Tharisa sonrió, aunque estaba tan asustada que apenas si podía pronunciar palabra.
—Yo no necesito cubrirme los ojos —dijo de pronto el hombre encapuchado.
Bruno lo miró.
—Has de hacerlo o morirás —repuso.
—Lo dudo —murmuró el otro.
Penelope insistió:
—No es momento para tonterías. ¿Te tapas los ojos tú o te los tapo yo?
Fenton blasfemó y Bruno se encogió de hombros.
—Tú eliges, amigo —dijo.
Al final, Fenton dio su brazo a torcer y, tras coger un trozo de tela que Bruno le entregaba, se vendó los ojos. No le quedaba otra si no quería que Penelope lo hiciera.
Mientras todos se cubrían los ojos, Lidia observaba fijamente la grieta que una y otra vez intentaba abrirse ante ellos. Su mirada y la de Gaúl conectaron de nuevo, y ella le hizo saber lo que iban a hacer.
Por primera vez en aquel odioso día, Gaúl sonrió al entender el mensaje de su amiga. No importaban los latigazos que el tal Dimas le diera en la espalda. Había conseguido su propósito y se sintió feliz por ello.

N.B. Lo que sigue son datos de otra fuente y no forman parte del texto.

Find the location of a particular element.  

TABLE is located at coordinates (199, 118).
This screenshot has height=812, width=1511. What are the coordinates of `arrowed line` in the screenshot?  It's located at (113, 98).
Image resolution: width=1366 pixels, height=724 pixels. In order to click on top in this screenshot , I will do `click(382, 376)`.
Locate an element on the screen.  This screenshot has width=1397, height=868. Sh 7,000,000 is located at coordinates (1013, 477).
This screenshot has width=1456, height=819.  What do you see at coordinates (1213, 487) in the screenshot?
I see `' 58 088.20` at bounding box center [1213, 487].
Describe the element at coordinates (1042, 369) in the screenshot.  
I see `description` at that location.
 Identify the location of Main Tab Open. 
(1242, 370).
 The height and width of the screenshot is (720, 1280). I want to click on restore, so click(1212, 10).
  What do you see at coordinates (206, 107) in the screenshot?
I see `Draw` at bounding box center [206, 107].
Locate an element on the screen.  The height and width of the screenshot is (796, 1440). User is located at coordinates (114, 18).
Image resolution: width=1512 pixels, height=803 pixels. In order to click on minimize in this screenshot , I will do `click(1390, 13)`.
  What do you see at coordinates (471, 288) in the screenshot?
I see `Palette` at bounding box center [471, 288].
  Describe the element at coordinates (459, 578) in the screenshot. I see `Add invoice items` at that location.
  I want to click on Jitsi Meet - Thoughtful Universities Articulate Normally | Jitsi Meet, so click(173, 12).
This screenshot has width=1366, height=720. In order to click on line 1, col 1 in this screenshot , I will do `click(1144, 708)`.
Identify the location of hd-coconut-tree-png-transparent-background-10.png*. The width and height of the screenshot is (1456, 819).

Una vez Penelope comprobó que todos se habían tapado los ojos con las telas, avisó a Bruno y a Lidia y, con una facilidad pasmosa, abrieron una grieta en la parte de atrás del Túmulo.
Con celeridad, Bruno guio a las gentes a través de ella y, justo cuando salía el último y la rendija se cerraba de nuevo, Gaúl la abría por su lado para Dimas Deceus.
El silencio del Gran Pantano los envolvió entonces. Sólo se oían sus respiraciones aceleradas, pero los dantescos sucesos de aquel mágico lugar no se hicieron esperar.
De pronto, tentadores cantos de sirena llegaron a los oídos de los hombres intentando atraerlos para hacerse con sus almas, y pequeñas voces de niños pidiendo ayuda consumieron las entrañas de las mujeres.
Ruidos fieros, de lucha, angustia y agonía los asustaban, pero todos continuaron su camino sin soltarse de las manos. Podían oír pero no ver, lo que les facilitaba el camino. Si en algún momento alguno se soltaba de la mano de otro, las almas perdidas del pantano o sus miserias los agarrarían y tirarían de ellos hasta acabar con su vida.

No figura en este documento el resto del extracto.